Fix the Layer Order in Your Dockerfile
Docker caches each layer and reuses it on the next build if nothing above it has changed. The mistake that kills build speed is copying application code before installing dependencies.
This is the wrong order:
COPY . /app
RUN pip install -r requirements.txt
Every time any file in the project changes, a single line in a Python file, a readme edit, or Docker invalidates the cache at the COPY step and reinstalls all dependencies from scratch. For a PyTorch or TensorFlow project, that reinstall alone takes several minutes.
The correct order puts dependencies first:
FROM python:3.10-slim
WORKDIR /app
COPY requirements.txt .
RUN pip install --no-cache-dir -r requirements.txt
COPY . .
Now Docker only reinstalls dependencies when requirements.txt itself changes. Code changes hit only the final COPY layer and rebuild in seconds.
Apply the same principle to the full dependency stack. Things that change rarely go at the top; things that change constantly go at the bottom:
FROM python:3.10-slim
# System dependencies change rarely
RUN apt-get update && apt-get install -y --no-install-recommends \
build-essential \
&& rm -rf /var/lib/apt/lists/*
# Python dependencies change occasionally
COPY requirements.txt .
RUN pip install --no-cache-dir -r requirements.txt
# Model weights change periodically
COPY ./models /models
# Application code changes constantly
COPY ./app /app
CMD ["python", "serve.py"]
Pre-Download Model Weights During the Build
The most expensive startup delay in ML containers is downloading model weights at runtime. A 500MB model adds two to five minutes to every container start depending on network speed. A multi-gigabyte model makes the container effectively unusable for auto-scaling.
The fix is to download weights during the build and bake them into the image. The container starts with the weights already present.
For Hugging Face models:
FROM python:3.10-slim
RUN pip install --no-cache-dir huggingface-hub
RUN mkdir -p /models && \
huggingface-cli download sentence-transformers/all-MiniLM-L6-v2 \
--local-dir /models/all-MiniLM-L6-v2
COPY requirements.txt .
RUN pip install --no-cache-dir -r requirements.txt
COPY ./app /app
CMD ["python", "serve.py"]
The huggingface-cli tool is part of the Hugging Face Hub CLI. Visit the Hub CLI docs for authentication options if the model requires a token.
The image gets larger by the size of the model weights, but startup time drops from minutes to under thirty seconds. For production deployments where new instances need to start quickly, the tradeoff is worth it without exception.

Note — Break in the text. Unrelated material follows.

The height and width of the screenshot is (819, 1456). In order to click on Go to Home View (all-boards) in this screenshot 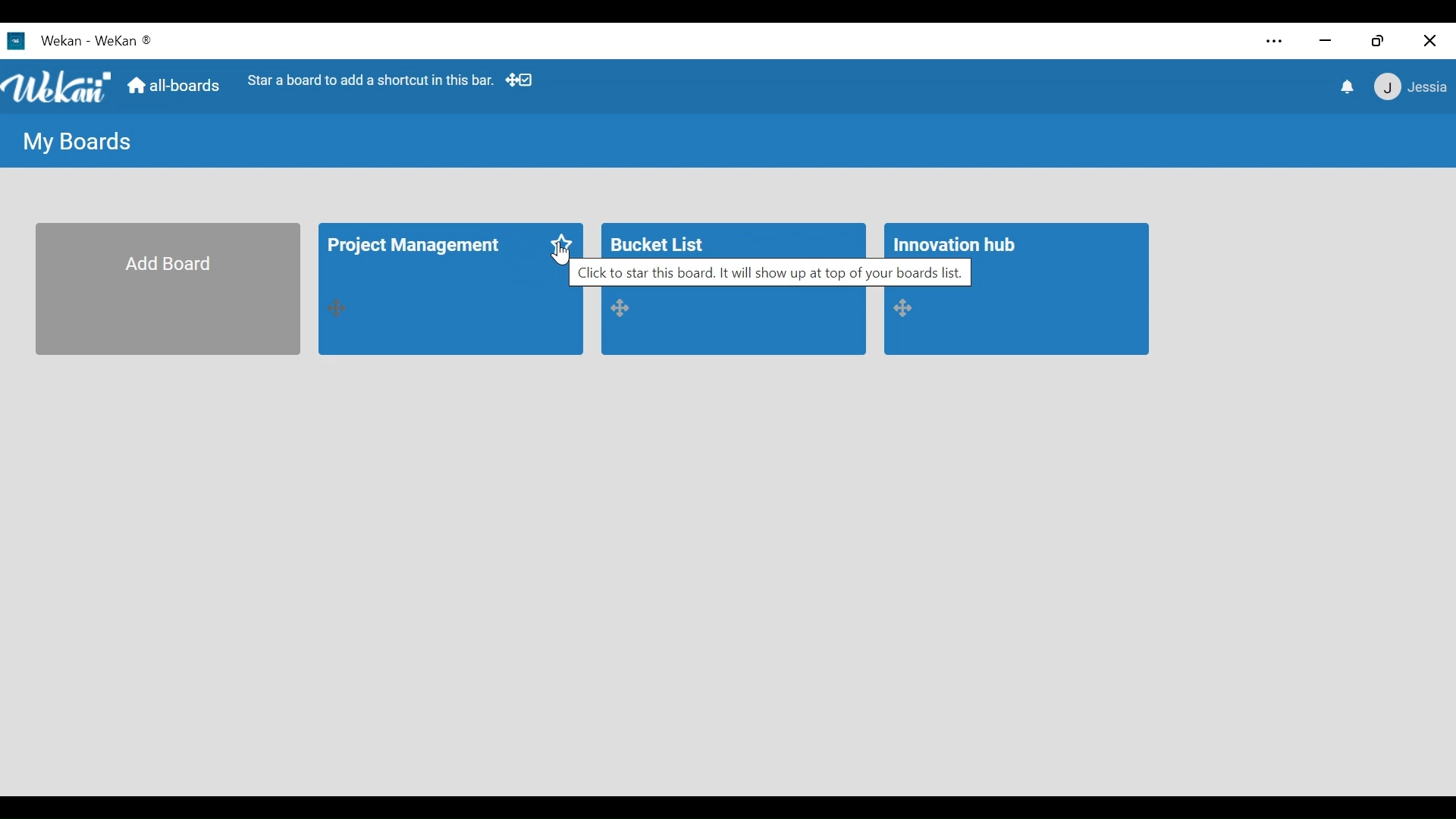, I will do `click(175, 88)`.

If model weights update frequently without a full rebuild, mount them as a Docker volume instead:
services:
model-server:
volumes:
- ./models:/models
See How to Read and Write a Docker Compose File if the compose syntax above is unfamiliar. This keeps the image lean but reintroduces network dependency at startup. For stable model versions, baking them in is the better approach.
The Takeaway
Slow Docker builds on ML projects come down to three fixable problems: a missing .dockerignore sending unnecessary files to the build daemon, wrong layer order forcing full dependency reinstalls on every code change, and model weights downloading at runtime instead of build time. Each fix is independent; apply whichever one matches the bottleneck you are hitting.